[Excerpt from a dataset]
● ● ●
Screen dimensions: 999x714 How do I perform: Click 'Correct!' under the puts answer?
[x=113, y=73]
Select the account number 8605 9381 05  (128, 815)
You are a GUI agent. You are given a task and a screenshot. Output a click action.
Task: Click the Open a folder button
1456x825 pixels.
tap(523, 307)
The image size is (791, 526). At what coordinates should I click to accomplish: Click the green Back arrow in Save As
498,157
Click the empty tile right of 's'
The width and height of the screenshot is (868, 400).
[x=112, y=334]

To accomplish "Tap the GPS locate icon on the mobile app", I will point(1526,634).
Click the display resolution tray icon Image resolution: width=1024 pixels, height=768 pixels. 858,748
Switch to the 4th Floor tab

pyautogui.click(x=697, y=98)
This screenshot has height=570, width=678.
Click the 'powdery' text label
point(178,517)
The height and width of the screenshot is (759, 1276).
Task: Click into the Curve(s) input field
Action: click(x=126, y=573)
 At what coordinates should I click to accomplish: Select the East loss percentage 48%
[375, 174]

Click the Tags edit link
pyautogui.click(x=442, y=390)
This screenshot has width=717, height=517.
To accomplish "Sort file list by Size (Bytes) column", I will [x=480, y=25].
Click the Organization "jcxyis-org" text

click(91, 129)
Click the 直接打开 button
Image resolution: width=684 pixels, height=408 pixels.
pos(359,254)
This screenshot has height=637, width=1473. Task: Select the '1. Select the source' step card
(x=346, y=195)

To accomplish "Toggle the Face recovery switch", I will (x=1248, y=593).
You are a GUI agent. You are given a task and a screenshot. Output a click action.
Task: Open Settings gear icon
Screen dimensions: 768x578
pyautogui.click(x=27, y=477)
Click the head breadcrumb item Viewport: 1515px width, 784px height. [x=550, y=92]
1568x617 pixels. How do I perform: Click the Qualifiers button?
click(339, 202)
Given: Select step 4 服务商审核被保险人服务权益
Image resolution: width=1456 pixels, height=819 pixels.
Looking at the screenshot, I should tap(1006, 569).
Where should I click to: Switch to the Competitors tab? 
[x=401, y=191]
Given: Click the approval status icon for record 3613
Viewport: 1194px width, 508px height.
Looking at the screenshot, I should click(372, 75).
● ● ●
Problem statement
Extract each line of the listing above that contains the word "will".

Solution
To accomplish "Tap the GPS locate icon on the mobile app", I will point(1526,634).
To accomplish "Sort file list by Size (Bytes) column", I will [x=480, y=25].
To accomplish "Toggle the Face recovery switch", I will (x=1248, y=593).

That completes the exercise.